EXERCISE REQUIREMENTS: All records need to be reproduced exactly. Keep every word as it is.
━━━━━━━━━━━━━━━━
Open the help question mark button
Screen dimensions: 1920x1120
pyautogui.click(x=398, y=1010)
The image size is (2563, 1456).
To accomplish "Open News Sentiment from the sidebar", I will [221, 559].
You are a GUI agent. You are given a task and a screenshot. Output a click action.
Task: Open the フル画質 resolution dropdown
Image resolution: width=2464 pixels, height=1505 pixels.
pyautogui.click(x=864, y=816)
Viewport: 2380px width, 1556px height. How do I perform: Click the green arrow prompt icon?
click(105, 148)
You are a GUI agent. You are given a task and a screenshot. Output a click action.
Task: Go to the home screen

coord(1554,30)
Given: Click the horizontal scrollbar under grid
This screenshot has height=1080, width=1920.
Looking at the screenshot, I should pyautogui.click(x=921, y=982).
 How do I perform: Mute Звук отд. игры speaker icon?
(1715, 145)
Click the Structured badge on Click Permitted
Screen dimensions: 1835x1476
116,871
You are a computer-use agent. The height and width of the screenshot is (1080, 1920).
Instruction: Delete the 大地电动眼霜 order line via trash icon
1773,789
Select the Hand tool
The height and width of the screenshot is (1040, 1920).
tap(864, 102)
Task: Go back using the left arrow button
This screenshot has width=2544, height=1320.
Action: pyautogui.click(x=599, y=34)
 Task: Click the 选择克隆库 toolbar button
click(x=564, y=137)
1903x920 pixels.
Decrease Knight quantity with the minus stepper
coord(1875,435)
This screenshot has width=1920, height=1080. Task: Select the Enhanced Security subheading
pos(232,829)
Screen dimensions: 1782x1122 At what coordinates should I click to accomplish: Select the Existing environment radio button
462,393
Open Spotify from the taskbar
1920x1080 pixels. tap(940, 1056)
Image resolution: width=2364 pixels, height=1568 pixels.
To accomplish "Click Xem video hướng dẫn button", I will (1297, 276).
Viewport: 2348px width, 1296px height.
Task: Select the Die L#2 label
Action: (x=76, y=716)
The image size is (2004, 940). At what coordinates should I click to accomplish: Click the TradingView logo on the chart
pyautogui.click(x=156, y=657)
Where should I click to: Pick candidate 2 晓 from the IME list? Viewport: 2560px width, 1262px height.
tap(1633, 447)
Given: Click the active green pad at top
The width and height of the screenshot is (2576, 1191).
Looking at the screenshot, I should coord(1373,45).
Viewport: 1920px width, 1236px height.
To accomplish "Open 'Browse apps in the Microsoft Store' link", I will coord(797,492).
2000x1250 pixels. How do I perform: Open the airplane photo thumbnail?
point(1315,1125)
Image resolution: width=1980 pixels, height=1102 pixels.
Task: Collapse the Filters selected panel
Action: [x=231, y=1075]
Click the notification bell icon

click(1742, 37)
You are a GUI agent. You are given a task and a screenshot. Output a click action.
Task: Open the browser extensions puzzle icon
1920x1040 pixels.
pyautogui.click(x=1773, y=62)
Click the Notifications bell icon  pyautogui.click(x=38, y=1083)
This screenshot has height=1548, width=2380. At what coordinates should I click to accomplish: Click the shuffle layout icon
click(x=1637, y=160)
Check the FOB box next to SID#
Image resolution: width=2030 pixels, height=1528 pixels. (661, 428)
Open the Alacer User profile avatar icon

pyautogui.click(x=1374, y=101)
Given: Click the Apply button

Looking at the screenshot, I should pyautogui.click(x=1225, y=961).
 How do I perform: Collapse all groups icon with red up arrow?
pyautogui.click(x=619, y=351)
━━━━━━━━━━━━━━━━
RESULT BELOW:
Open the help question mark button
Screen dimensions: 1920x1120
pyautogui.click(x=398, y=1010)
The image size is (2563, 1456).
To accomplish "Open News Sentiment from the sidebar", I will [221, 559].
You are a GUI agent. You are given a task and a screenshot. Output a click action.
Task: Open the フル画質 resolution dropdown
Image resolution: width=2464 pixels, height=1505 pixels.
pyautogui.click(x=864, y=816)
Viewport: 2380px width, 1556px height. How do I perform: Click the green arrow prompt icon?
click(105, 148)
You are a GUI agent. You are given a task and a screenshot. Output a click action.
Task: Go to the home screen

coord(1554,30)
Given: Click the horizontal scrollbar under grid
This screenshot has height=1080, width=1920.
Looking at the screenshot, I should pyautogui.click(x=921, y=982).
 How do I perform: Mute Звук отд. игры speaker icon?
(1715, 145)
Click the Structured badge on Click Permitted
Screen dimensions: 1835x1476
116,871
You are a computer-use agent. The height and width of the screenshot is (1080, 1920).
Instruction: Delete the 大地电动眼霜 order line via trash icon
1773,789
Select the Hand tool
The height and width of the screenshot is (1040, 1920).
tap(864, 102)
Task: Go back using the left arrow button
This screenshot has width=2544, height=1320.
Action: pyautogui.click(x=599, y=34)
 Task: Click the 选择克隆库 toolbar button
click(x=564, y=137)
1903x920 pixels.
Decrease Knight quantity with the minus stepper
coord(1875,435)
This screenshot has width=1920, height=1080. Task: Select the Enhanced Security subheading
pos(232,829)
Screen dimensions: 1782x1122 At what coordinates should I click to accomplish: Select the Existing environment radio button
462,393
Open Spotify from the taskbar
1920x1080 pixels. tap(940, 1056)
Image resolution: width=2364 pixels, height=1568 pixels.
To accomplish "Click Xem video hướng dẫn button", I will (1297, 276).
Viewport: 2348px width, 1296px height.
Task: Select the Die L#2 label
Action: (x=76, y=716)
The image size is (2004, 940). At what coordinates should I click to accomplish: Click the TradingView logo on the chart
pyautogui.click(x=156, y=657)
Where should I click to: Pick candidate 2 晓 from the IME list? Viewport: 2560px width, 1262px height.
tap(1633, 447)
Given: Click the active green pad at top
The width and height of the screenshot is (2576, 1191).
Looking at the screenshot, I should coord(1373,45).
Viewport: 1920px width, 1236px height.
To accomplish "Open 'Browse apps in the Microsoft Store' link", I will coord(797,492).
2000x1250 pixels. How do I perform: Open the airplane photo thumbnail?
point(1315,1125)
Image resolution: width=1980 pixels, height=1102 pixels.
Task: Collapse the Filters selected panel
Action: [x=231, y=1075]
Click the notification bell icon

click(1742, 37)
You are a GUI agent. You are given a task and a screenshot. Output a click action.
Task: Open the browser extensions puzzle icon
1920x1040 pixels.
pyautogui.click(x=1773, y=62)
Click the Notifications bell icon  pyautogui.click(x=38, y=1083)
This screenshot has height=1548, width=2380. At what coordinates should I click to accomplish: Click the shuffle layout icon
click(x=1637, y=160)
Check the FOB box next to SID#
Image resolution: width=2030 pixels, height=1528 pixels. (661, 428)
Open the Alacer User profile avatar icon

pyautogui.click(x=1374, y=101)
Given: Click the Apply button

Looking at the screenshot, I should pyautogui.click(x=1225, y=961).
 How do I perform: Collapse all groups icon with red up arrow?
pyautogui.click(x=619, y=351)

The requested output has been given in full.